What if instead we have a syntax that looked like this :slight_smile: :

impl<S: Float> CustomCollection<S>{
    fn something(&self) -> Thing<S> {...}
    fn avgsomething(&self) -> Thing<S is f32> {return (&self.a + &self.b / 2.0_f32);}
    fn avgsomething(&self) -> Thing<S is f64> {return (&self.a + &self.b / 2.0_f64);}
}

It would make the workflow of handling generics interacting with constants less laborious, and all it does is... Dispatches a new impl...

Surely there are a dozen alternatives here, but these types of hiccups make Rust code for numerical applications(and likely some others) a little more challenging to maintain then maybe it has to be?

I feel like you might be thinking that S: Float means that S is either f64 or f32. This is not true. Third-party crates or you yourself can define their own types that implement the Float trait. For example, from the ordered-float crate the OrderedFloat wrapper implements Float, so that e.g. OrderedFloat<f32> and OrderedFloat<f64> are viable substitutions for S in a function generic over S: Float.

Edit: On another read, it seems like you do acknowledge the possibility for other types implementing Float. In this case I don’t really understand what exactly your proposal is here... Is this just about writing the word impl and the type’s name a bit less often and saving a few braces?
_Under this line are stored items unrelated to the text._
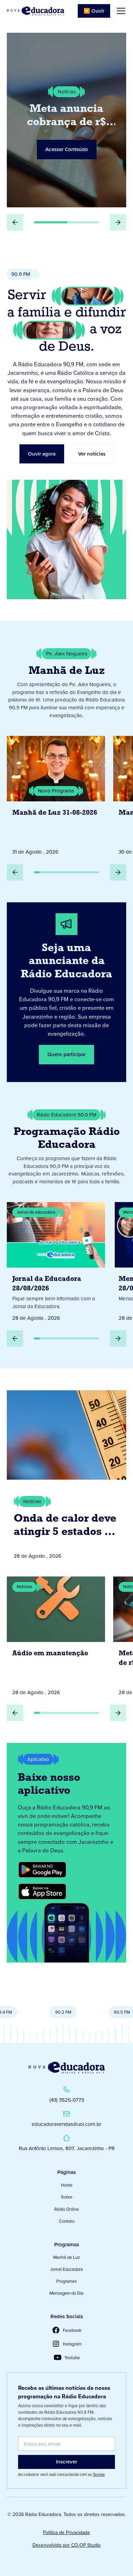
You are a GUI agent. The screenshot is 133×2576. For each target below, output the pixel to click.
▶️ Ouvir (94, 11)
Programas (66, 2281)
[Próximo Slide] (118, 222)
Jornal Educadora (66, 2269)
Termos (99, 2474)
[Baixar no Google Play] (42, 1870)
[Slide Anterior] (15, 222)
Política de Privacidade (66, 2532)
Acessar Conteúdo (66, 149)
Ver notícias (91, 454)
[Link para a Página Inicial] (66, 2067)
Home (66, 2185)
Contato (66, 2221)
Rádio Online (66, 2209)
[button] (120, 11)
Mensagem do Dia (66, 2293)
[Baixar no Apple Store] (42, 1891)
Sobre (66, 2197)
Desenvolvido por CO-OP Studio (66, 2545)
Regarding your example of casting a constant,

while casts with e.g. as may not be possible, the Float trait does come with it’s own conversion methods due to the NumCast supertrait, e.g.

use num::Float;

pub struct CustomCollection<S> {
    a: S,
    b: S,
}

pub type Thing<S> = S;

impl<S: Float> CustomCollection<S> {
    pub fn avgsomething(&self) -> Thing<S> {
        // let’s put some parentheses around `self.a + self.b`...
        (self.a + self.b) / S::from(2.0).unwrap()
    }
}
1 Like

I believe your suggestion at the end here solves the root cause of the problem which led to the suggestion. Meaning, I no longer think the suggestion is worth entertaining. Thank you!